_AVAILABLE DATA_
** Start **

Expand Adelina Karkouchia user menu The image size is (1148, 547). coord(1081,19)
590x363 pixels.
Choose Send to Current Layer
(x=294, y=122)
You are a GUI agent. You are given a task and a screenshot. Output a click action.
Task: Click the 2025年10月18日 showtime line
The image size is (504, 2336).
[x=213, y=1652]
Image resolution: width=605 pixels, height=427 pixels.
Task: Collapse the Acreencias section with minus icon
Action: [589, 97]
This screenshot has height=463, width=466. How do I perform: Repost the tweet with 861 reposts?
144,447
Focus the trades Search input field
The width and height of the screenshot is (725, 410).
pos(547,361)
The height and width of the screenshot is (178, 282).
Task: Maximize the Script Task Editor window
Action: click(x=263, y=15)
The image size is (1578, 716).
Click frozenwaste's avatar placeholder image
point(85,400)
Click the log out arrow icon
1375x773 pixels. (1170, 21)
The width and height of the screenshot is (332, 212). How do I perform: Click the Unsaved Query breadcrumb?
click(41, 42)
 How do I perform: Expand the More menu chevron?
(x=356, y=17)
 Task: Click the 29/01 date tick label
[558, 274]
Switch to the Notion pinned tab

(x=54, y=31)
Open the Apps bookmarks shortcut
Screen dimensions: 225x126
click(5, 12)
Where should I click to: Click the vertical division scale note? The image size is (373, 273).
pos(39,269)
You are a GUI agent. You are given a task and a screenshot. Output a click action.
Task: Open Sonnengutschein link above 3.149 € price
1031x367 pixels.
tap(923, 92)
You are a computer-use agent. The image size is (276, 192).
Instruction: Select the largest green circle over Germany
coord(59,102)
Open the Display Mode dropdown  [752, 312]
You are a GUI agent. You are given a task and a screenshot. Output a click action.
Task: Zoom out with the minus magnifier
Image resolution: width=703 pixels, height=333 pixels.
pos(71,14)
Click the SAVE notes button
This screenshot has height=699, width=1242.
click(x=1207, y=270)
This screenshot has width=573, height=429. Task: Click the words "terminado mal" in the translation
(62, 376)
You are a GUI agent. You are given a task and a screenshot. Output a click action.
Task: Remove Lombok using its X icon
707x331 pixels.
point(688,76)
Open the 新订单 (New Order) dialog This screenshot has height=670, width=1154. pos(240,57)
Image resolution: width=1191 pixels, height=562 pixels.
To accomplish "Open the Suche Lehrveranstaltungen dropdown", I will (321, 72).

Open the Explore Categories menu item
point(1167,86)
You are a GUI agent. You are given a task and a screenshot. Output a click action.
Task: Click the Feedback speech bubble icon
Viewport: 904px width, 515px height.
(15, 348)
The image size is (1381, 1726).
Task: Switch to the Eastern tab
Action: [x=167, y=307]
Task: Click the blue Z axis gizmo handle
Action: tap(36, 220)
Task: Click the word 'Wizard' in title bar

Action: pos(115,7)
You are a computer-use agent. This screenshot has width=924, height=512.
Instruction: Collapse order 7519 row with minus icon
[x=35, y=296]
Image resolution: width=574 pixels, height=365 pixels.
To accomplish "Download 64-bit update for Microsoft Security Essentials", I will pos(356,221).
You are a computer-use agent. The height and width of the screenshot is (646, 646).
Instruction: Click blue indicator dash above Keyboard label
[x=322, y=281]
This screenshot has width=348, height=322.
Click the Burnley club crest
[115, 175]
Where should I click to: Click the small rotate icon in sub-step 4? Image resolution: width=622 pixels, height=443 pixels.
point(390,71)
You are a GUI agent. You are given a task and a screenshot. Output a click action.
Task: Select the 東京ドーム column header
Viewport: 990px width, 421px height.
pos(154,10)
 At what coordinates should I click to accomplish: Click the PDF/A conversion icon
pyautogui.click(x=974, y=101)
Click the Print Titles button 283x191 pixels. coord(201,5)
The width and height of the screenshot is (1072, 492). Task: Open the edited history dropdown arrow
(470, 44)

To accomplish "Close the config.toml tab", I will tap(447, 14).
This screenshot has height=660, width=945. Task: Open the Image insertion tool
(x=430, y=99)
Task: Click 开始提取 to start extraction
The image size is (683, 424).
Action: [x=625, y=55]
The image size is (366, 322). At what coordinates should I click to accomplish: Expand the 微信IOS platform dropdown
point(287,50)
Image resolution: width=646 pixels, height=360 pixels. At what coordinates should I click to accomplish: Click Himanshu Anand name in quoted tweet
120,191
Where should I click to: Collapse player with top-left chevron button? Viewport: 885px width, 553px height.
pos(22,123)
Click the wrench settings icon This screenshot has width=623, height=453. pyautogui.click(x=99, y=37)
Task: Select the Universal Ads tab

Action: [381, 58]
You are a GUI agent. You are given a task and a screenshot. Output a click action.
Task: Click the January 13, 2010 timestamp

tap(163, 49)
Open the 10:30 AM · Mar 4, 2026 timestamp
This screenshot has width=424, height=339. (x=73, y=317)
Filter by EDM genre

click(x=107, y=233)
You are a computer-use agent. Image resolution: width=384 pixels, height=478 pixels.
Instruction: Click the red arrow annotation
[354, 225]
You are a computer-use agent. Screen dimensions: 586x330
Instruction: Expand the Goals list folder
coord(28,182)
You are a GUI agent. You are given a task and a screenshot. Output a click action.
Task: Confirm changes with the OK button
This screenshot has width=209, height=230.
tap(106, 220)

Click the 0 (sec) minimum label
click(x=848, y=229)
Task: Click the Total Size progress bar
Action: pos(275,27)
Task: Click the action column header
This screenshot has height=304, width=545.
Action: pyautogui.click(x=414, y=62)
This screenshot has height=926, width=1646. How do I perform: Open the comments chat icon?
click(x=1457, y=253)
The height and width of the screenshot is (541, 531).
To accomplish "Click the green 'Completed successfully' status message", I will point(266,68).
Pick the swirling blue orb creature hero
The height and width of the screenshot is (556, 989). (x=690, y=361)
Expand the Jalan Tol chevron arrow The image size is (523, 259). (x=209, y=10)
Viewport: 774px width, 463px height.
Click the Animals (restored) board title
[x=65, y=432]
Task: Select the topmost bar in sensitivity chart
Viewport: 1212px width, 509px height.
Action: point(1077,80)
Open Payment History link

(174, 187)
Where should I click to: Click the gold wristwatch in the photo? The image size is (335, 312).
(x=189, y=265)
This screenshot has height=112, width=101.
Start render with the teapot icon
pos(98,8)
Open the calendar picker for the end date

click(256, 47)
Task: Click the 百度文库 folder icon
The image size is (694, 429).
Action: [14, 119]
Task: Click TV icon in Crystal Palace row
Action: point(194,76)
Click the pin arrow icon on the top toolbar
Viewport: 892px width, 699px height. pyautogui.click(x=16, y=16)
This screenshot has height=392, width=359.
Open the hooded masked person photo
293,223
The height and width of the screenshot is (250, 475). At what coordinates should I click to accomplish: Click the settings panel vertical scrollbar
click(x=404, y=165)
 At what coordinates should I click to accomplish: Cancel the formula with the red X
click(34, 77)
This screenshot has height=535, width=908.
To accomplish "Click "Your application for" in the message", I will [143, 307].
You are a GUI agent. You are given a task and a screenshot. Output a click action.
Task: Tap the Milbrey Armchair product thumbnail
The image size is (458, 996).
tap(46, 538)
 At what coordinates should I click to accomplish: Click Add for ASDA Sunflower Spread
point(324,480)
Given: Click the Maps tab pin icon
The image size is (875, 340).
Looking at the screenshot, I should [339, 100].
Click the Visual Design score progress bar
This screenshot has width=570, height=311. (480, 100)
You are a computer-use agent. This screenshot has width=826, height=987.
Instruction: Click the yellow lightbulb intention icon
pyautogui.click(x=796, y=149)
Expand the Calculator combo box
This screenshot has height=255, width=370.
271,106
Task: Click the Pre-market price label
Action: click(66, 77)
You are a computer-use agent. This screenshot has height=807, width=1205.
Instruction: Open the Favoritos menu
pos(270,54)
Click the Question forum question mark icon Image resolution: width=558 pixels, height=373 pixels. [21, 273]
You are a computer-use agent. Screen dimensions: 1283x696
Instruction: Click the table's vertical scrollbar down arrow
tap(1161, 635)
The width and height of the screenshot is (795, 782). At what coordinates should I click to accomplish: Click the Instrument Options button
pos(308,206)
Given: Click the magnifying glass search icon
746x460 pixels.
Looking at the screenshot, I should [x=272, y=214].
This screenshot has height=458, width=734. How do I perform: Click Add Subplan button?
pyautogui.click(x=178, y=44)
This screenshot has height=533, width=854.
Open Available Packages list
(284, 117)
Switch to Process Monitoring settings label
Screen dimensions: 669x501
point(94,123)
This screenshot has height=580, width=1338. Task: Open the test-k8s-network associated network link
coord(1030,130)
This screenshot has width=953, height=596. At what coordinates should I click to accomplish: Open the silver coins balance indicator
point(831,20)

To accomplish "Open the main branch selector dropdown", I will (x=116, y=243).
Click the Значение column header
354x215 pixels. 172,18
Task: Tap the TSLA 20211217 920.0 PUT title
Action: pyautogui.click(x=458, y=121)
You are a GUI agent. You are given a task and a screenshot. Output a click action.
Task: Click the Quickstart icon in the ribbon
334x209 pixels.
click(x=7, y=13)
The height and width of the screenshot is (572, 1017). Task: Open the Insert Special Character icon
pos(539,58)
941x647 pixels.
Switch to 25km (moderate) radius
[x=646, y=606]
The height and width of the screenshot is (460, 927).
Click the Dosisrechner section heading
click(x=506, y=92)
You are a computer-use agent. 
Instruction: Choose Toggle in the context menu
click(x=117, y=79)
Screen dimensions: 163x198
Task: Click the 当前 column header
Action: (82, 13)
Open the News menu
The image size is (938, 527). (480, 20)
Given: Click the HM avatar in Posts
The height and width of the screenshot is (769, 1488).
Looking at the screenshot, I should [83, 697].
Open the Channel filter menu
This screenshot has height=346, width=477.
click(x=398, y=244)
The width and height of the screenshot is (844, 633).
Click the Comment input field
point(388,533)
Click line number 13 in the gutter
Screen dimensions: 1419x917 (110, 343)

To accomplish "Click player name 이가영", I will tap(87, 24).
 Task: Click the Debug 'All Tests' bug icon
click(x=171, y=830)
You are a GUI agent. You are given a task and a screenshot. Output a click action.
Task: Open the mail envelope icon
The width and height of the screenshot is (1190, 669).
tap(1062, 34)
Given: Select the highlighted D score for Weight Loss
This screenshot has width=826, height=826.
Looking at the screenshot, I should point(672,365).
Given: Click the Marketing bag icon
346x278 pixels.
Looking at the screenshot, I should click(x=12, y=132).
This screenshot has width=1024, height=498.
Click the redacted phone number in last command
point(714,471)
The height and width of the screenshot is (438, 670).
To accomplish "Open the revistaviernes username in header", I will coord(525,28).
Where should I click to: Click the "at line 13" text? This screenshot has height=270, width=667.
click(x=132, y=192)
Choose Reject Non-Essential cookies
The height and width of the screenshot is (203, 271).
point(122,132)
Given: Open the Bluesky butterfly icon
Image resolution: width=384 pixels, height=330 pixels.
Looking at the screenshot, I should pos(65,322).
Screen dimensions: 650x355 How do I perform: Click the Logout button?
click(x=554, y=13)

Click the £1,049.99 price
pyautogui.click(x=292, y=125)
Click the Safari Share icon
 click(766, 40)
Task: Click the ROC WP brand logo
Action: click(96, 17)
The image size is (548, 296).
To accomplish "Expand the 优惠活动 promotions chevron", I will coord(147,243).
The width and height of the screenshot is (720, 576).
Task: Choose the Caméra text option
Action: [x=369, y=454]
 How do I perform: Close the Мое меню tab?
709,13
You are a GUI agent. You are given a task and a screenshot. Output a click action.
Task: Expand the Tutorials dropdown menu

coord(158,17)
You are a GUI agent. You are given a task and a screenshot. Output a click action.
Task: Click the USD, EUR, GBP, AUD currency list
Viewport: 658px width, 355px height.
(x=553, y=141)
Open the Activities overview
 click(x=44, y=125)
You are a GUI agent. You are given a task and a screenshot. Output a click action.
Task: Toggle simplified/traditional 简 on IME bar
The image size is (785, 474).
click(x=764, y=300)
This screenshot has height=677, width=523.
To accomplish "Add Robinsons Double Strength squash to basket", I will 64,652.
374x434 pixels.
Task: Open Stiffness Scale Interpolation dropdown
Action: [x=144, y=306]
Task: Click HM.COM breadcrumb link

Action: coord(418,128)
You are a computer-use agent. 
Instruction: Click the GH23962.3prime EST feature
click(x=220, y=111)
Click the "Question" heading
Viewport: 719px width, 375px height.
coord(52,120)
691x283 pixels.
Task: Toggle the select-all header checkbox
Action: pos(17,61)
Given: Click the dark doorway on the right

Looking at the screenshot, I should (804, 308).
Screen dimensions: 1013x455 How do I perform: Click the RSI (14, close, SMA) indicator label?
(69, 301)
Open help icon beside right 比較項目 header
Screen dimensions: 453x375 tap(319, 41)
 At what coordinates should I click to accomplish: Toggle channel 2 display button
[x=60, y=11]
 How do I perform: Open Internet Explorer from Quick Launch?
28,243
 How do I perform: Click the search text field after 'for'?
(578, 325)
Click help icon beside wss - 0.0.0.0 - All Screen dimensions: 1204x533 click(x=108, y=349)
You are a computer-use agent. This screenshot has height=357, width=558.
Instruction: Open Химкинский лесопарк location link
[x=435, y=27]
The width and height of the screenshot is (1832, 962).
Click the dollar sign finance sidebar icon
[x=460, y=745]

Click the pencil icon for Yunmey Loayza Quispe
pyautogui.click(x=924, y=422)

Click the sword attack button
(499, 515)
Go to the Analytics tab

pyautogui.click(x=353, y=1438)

** End **

_DIRECTIONS_
Return the records from the line containing "You are a computer-use agent. Screen dimensions: 1283x696" through the line containing "pyautogui.click(x=178, y=44)", reproduced verbatim.

_TASK ANSWER_
You are a computer-use agent. Screen dimensions: 1283x696
Instruction: Click the table's vertical scrollbar down arrow
tap(1161, 635)
The width and height of the screenshot is (795, 782). At what coordinates should I click to accomplish: Click the Instrument Options button
pos(308,206)
Given: Click the magnifying glass search icon
746x460 pixels.
Looking at the screenshot, I should [x=272, y=214].
This screenshot has height=458, width=734. How do I perform: Click Add Subplan button?
pyautogui.click(x=178, y=44)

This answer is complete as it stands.